**Çalışma talimatları**
1) Erdoğan'ın dış politikasını ele alan metne göre şu ifadelerin her biri için evet ya da hayır deyin ve kararı belirleyen sözcükleri metinden birebir alıntılayın: (a) II. Abdülhamit 1878'de Kıbrıs'ı İngiltere'ye vermiştir. (b) AKP'nin "beyaz sayfa" çağrısının esas adresi Washington'dur. (c) S-400 füze savunma sistemini ilk alan ülke Çin'dir.
2) Erdoğan'ın dış politikasını ele alan metinde yazar, Erdoğan'ın dış politika anlayışına hangi adı veriyor?
3) Erdoğan'ın dış politikasını ele alan metni, son cümlesinden sonra gelecek biçimde sürdürün.

**Alıntı metin**
Erdoğan’ın ‘ABD’yi AB’yle dengeleme’ taktiği

Erdoğan’ın dış politika anlayışını, uzun bir süredir neo-Abdülhamitçilik olarak isimlendiriyorum. Özetle neo-Abdülhamitçilik, Erdoğan’ın “Rusya’yla anlaşarak kendisine alan açması, bunu ABD ile pazarlığında kullanması ve iki büyük kuvveti de AB ile dengelemeye çalışması” çabasıdır.

Benzerini 19. yüzyılın sonunda II. Abdülhamit uygulamış; büyük kuvvetler arasında denge kurmaya, birine karşı diğerine taviz vererek ayakta kalmaya, iktidarını korumaya çalışmıştı. O anlayışın tipik sonuçlarından biri, II. Abdülhamit’in Rusya’ya karşı İngiltere desteği kazanmak için bu ülkeye 1878’de Kıbrıs’ı vermesiydi!

Asıl sorun S-400 değil PYD devleti

ABD başkanlık seçimini Joe Biden’ın kazanmasından bu yana Erdoğan ve kurmayları ABD ve AB’ye “beyaz sayfa” açma çağrısı yapıyorlar.

Üstelik, içi boş bir “beyaz sayfa” çağrısı da değil bu: Doğu Akdeniz’de geri adım atmaktan, ekonomi ve hukukta reform yapma hedefi açıklamaya uzanan, geniş yelpazede ödünler var içinde…

Ancak AKP’nin bu “beyaz sayfa” çağrısı ABD’den çok AB’yi hedef alıyor. Çağrının esas adresi Washington değil, Brüksel…

Şundan:

Türk-Amerikan ilişkilerinin en önemli sorunu olarak S-400 konuşuluyor hep. Ancak S-400, Erdoğanlar açısından çözülebilir bir sorun aslında: AKP medyasına yansıyan “tetikte ABD’li komutanın da olması” gibi seçenekler bile, iktidarın “uzlaşmaya” açık olduğuna işaret ediyor. Kaldı ki iktidarın bagajında, füze savunma sistemini ilk alan Çin’in iki yıl boyunca oyalanması ve sonra satışın iptal edilmesi de var.

**Ham veriler**
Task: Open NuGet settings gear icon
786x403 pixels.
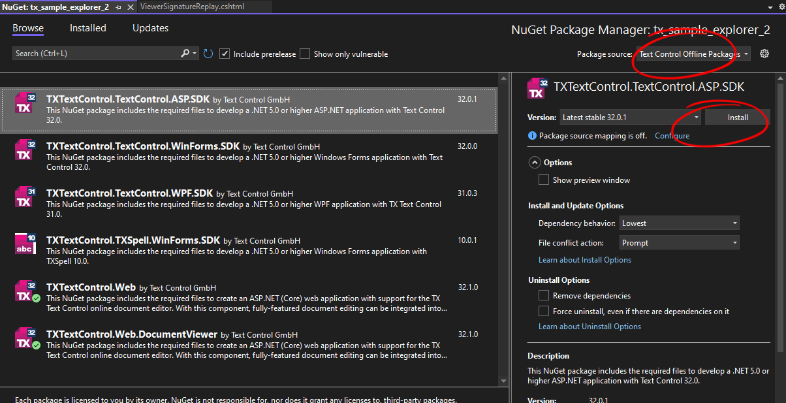Action: (x=764, y=54)
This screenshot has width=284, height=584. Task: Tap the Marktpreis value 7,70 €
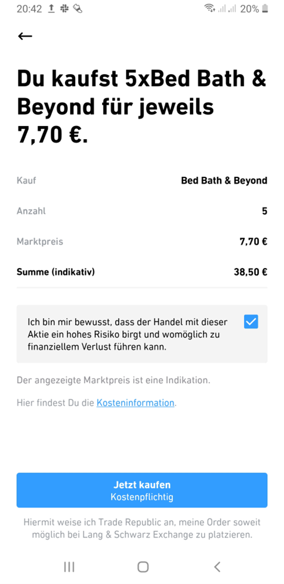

**Görev çıktıları**
1)
(a) Evet: "II. Abdülhamit’in Rusya’ya karşı İngiltere desteği kazanmak için bu ülkeye 1878’de Kıbrıs’ı vermesiydi"
(b) Hayır: "Çağrının esas adresi Washington değil, Brüksel"
(c) Evet: "füze savunma sistemini ilk alan Çin’in"

2) Neo-Abdülhamitçilik.

3)
O nedenle Türk-Amerikan ilişkilerinin en önemli sorunu S-400 değil, Suriye’nin kuzeydoğusunda inşa edilmekte olan PYD devletidir.

Devletlerarası ilişki bakımından elbette… Yoksa, AKP hükümeti ile Washington arasındaki sorunlar listesinde, Reza Zerrab ve Halk Bankası konusu daha üst sıradadır büyük olasılıkla…

ABD’yle pazarlığın iç politik zorluğu

AKP hükümeti açısından şu seçenek de masada hâlâ: Suriye’nin kuzeydoğusunda PYD devleti karşılığında, Suriye’nin kuzeybatısında AKP denetiminde ÖSO devleti… İktidarın, uçağını düşürdüğü Rusya’yla ve Suriye’den çıkarmak istediğini ilan ettiği İran’la bile müttefik olması ama Şam’la ilişkileri düzeltmemekte ısrar etmesi, işte bu nedenledir.

Ancak Erdoğan “iyi bir taktisyen” olarak, ABD ile dış politikada bu pazarlığın, iç politikada elini oldukça zayıflatacağını, dahası iktidarına mal olacağını görmekte…

Çünkü bu tablo, iç siyasetin yeniden düzenlenmesi demektir. Anımsayın: AKP Türkiye’yi Irak ve Suriye’nin kuzeyine doğru genişletme hedefi yürütürken, içeride de bunun gereği olarak Kürt açılımı yapıyordu.

Şimdi ABD’yle PYD devletine karşılık ÖSO devleti pazarlığına girmesi, Cumhur İttifakının dağılması demektir; AKP’nin MHP ve BBP’yi yitirmesi demektir, tabanındaki “Millî Görüşçüleri” SP’ye bırakması demektir ve en önemlisi askeri bürokrasinin desteğinden olması demektir.

İşte bu nedenle Erdoğan açısından 2023 hedefine ya da zorunlu bir erken seçime yürürken, müttefik değişikliğine gitmesi oldukça zor görünüyor. Bu da PYD devleti pazarlığına girememesi, dolayısıyla da ABD’yle ilişkileri “tamamen” düzeltememesi demektir.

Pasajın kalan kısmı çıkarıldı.